- **WHAT THE TASK REQUIRES**
Could you return the lines below exactly, from the first line up to and including the line that holds "Viewport: 500px width, 374px height."?

- **Saved entries**
━━━━━━━━

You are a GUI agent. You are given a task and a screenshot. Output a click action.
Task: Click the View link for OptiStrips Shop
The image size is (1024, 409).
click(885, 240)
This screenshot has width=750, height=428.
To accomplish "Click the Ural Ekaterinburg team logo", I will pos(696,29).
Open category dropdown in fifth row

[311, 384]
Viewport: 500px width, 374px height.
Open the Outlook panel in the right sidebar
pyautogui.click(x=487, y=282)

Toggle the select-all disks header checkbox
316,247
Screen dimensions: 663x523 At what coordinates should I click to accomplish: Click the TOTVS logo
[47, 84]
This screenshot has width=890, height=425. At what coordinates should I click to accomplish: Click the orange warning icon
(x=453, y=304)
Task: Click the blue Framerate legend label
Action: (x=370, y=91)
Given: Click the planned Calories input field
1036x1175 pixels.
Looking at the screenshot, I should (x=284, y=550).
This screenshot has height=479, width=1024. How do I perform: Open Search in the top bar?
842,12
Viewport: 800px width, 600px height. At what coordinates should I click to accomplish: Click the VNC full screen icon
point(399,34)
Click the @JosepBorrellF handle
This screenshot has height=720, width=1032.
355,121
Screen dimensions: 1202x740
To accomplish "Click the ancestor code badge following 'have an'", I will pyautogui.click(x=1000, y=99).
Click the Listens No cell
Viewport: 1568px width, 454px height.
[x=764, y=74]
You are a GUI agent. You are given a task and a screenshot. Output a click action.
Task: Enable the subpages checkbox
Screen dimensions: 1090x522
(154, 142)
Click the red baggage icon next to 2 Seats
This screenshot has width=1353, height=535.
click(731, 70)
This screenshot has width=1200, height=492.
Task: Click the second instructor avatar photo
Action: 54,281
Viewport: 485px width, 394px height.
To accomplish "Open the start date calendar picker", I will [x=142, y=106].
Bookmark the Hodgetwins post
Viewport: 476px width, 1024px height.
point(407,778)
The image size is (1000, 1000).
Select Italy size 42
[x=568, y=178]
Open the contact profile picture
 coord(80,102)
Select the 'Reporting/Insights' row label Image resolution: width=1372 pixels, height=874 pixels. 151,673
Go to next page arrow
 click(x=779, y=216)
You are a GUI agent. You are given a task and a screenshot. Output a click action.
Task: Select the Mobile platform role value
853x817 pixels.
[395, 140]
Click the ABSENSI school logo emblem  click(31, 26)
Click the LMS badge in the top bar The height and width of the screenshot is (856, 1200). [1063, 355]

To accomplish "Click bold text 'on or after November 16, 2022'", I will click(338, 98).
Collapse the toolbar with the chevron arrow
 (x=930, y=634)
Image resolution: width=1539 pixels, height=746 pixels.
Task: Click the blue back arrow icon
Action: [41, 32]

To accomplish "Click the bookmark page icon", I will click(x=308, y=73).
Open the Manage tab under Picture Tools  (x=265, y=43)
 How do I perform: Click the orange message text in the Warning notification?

━━━━━━━━

- **EXERCISE SOLUTION**
You are a GUI agent. You are given a task and a screenshot. Output a click action.
Task: Click the View link for OptiStrips Shop
The image size is (1024, 409).
click(885, 240)
This screenshot has width=750, height=428.
To accomplish "Click the Ural Ekaterinburg team logo", I will pos(696,29).
Open category dropdown in fifth row

[311, 384]
Viewport: 500px width, 374px height.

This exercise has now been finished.